Rarely do suburbs and big cities have opportunities to rethink past development decisions on a large scale. Houston is known for sprawl and a number of commentators (including me) have already suggested that such an approach often does not work well with flooding and water issues. Yet, overturning decades of sprawling suburban development is a difficult task and is likely even harder when residents just want to get back into their homes.

 

“People care about flooding…they don’t care about stormwater management”

An article discussing the difficulties of avoiding flooding in a sprawling city like Houston includes this summary of a key problem:

One problem is that people care about flooding, because it’s dramatic and catastrophic. They don’t care about stormwater management, which is where the real issue lies. Even if it takes weeks or months, after Harvey subsides, public interest will decay too. Debo notes that traffic policy is an easier urban planning problem for ordinary folk, because it happens every day.

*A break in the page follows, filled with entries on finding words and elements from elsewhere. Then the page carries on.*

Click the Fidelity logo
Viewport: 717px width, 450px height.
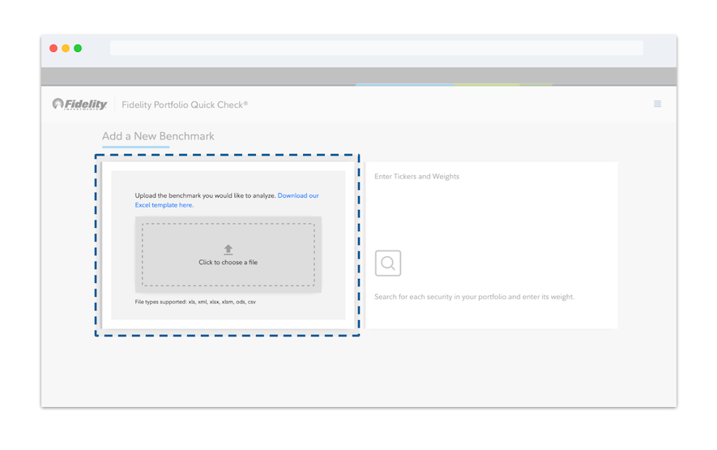(x=79, y=104)

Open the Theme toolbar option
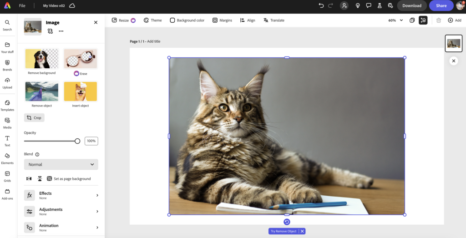(x=152, y=20)
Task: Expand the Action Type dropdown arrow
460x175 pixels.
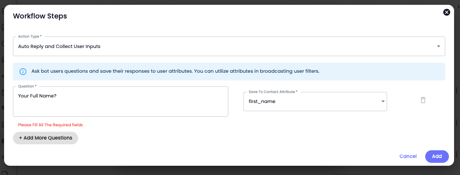Action: point(439,47)
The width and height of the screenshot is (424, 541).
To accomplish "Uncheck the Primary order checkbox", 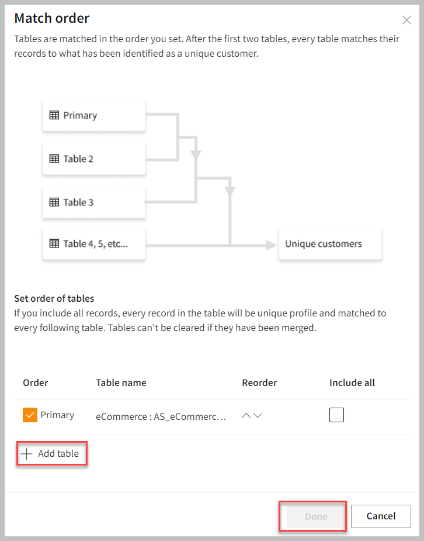I will (x=30, y=415).
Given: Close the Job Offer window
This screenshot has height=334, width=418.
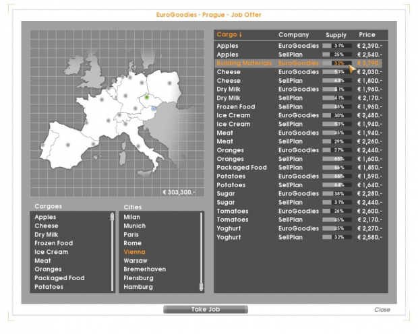Looking at the screenshot, I should (382, 310).
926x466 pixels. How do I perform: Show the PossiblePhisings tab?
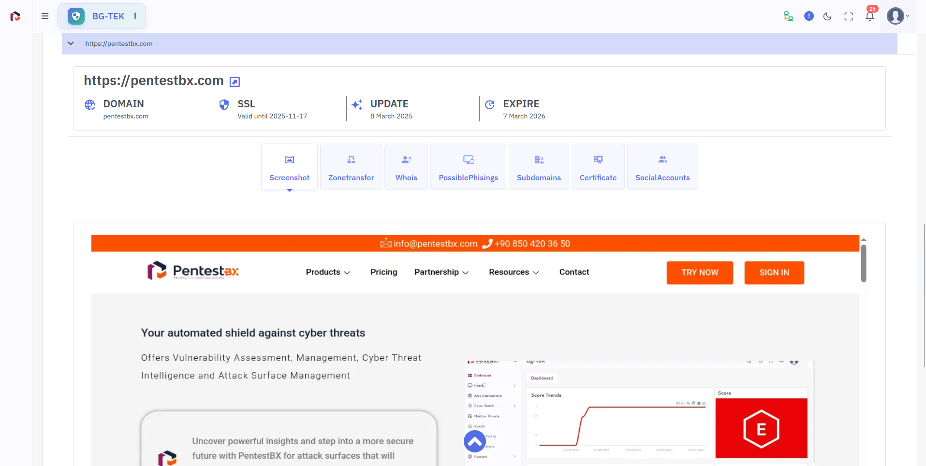tap(468, 167)
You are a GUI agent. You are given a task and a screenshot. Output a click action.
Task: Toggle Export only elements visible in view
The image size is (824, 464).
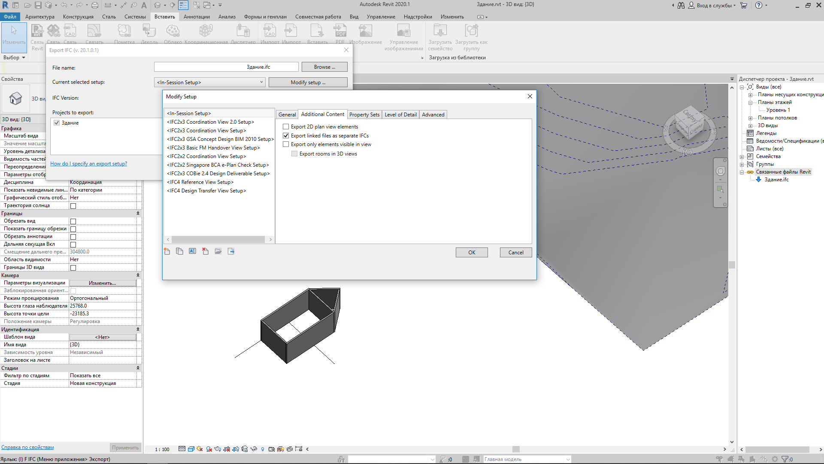(x=285, y=144)
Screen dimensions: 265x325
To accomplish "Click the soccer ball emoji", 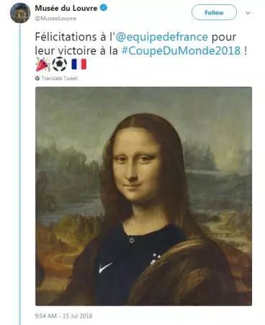I will click(60, 64).
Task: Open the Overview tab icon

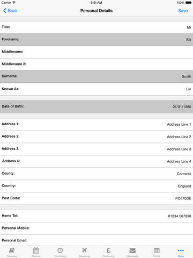Action: click(x=12, y=250)
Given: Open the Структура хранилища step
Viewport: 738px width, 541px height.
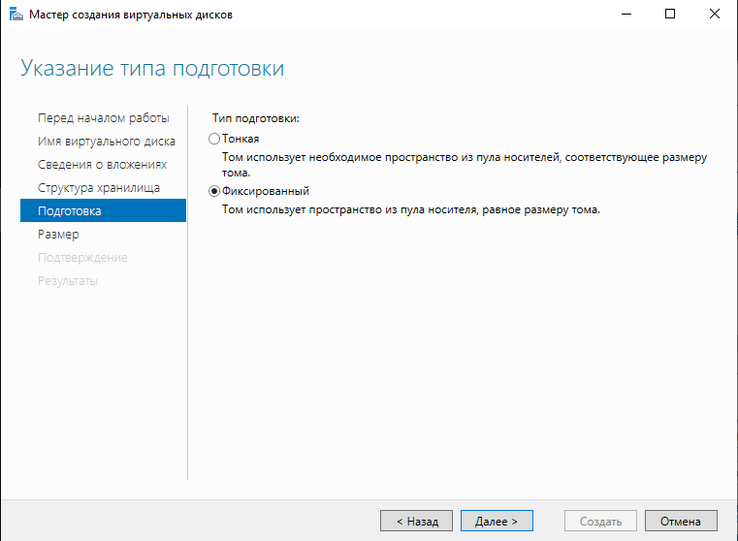Looking at the screenshot, I should (99, 188).
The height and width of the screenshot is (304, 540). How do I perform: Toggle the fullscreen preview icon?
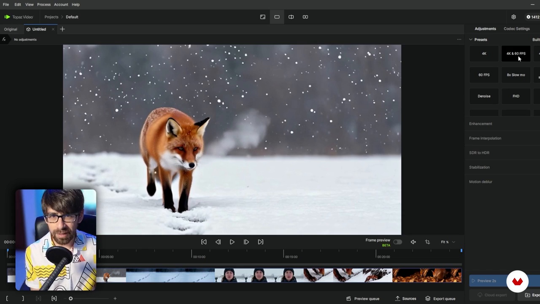point(263,17)
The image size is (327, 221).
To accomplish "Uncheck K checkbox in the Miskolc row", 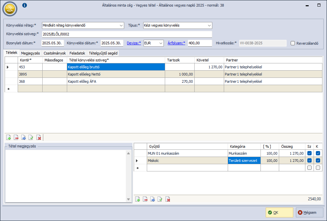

It is difficult to get people interested in infrastructure that does not effect them daily or they do not see it. Yet, flooding is a regular issue in many cities and suburban areas and it can be very hard to remedy once development has already occurred. Indeed, it is difficult imagine abandoning full cities or major developments:

The hardest part of managing urban flooding is reconciling it with Americans’ insistence that they can and should be able to live, work, and play anywhere. Waterborne transit was a key driver of urban development, and it’s inevitable that cities have grown where flooding is prevalent. But there are some regions that just shouldn’t become cities.

Given the regularity of flooding in developed areas, it is interesting to consider that there are not more solutions available in the short-term. Portable and massive levees? Water gates that can be quickly installed? Superfast pumps that can remove water?